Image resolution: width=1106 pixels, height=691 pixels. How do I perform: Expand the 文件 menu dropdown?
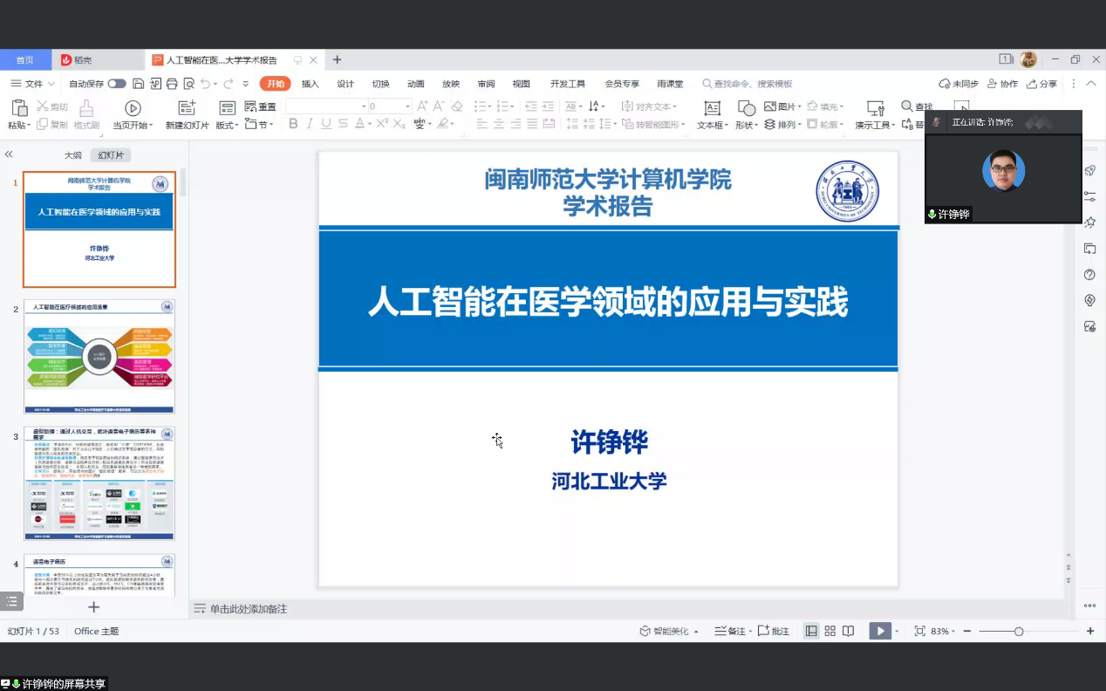tap(33, 84)
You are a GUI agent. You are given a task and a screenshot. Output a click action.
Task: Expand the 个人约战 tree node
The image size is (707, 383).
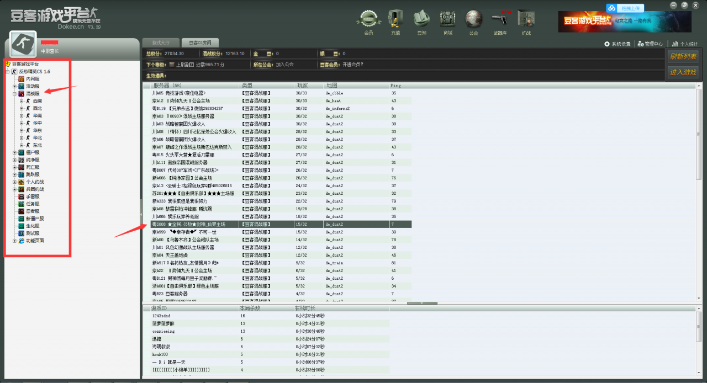14,182
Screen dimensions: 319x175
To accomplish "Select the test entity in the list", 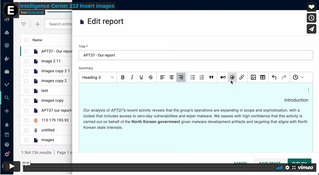I will click(44, 90).
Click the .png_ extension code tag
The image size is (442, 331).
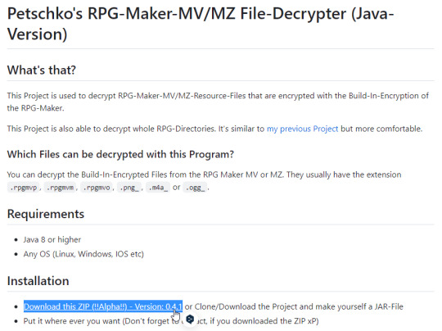pyautogui.click(x=129, y=188)
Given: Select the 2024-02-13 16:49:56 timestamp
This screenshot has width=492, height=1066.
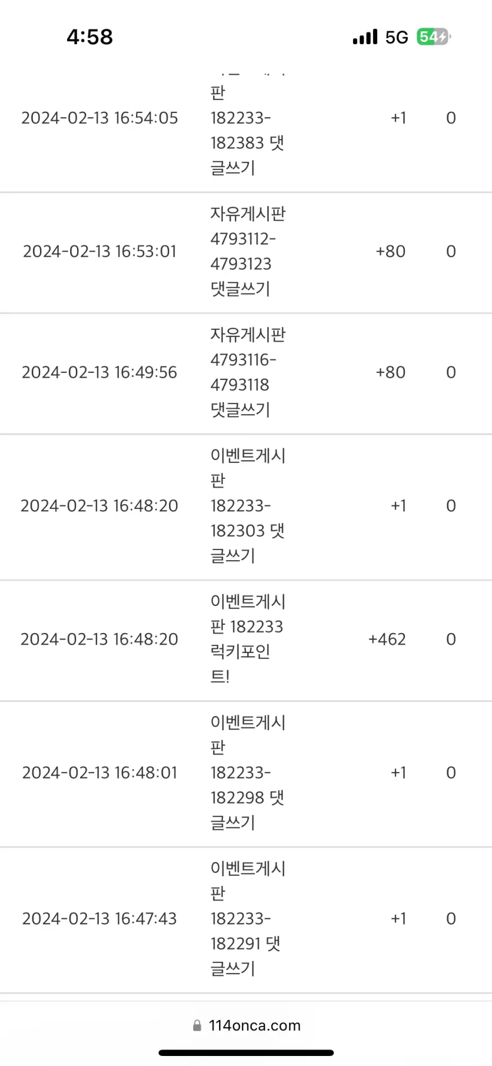Looking at the screenshot, I should tap(100, 372).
------------
### Required work:
What you return must match, line for line, the span from the line containing "The image size is (442, 331)." through the last line of the listing above, with every picture omitted.

### Answer below:
The image size is (442, 331).
pyautogui.click(x=129, y=188)
Given: Select the 2024-02-13 16:49:56 timestamp
This screenshot has width=492, height=1066.
Looking at the screenshot, I should tap(100, 372).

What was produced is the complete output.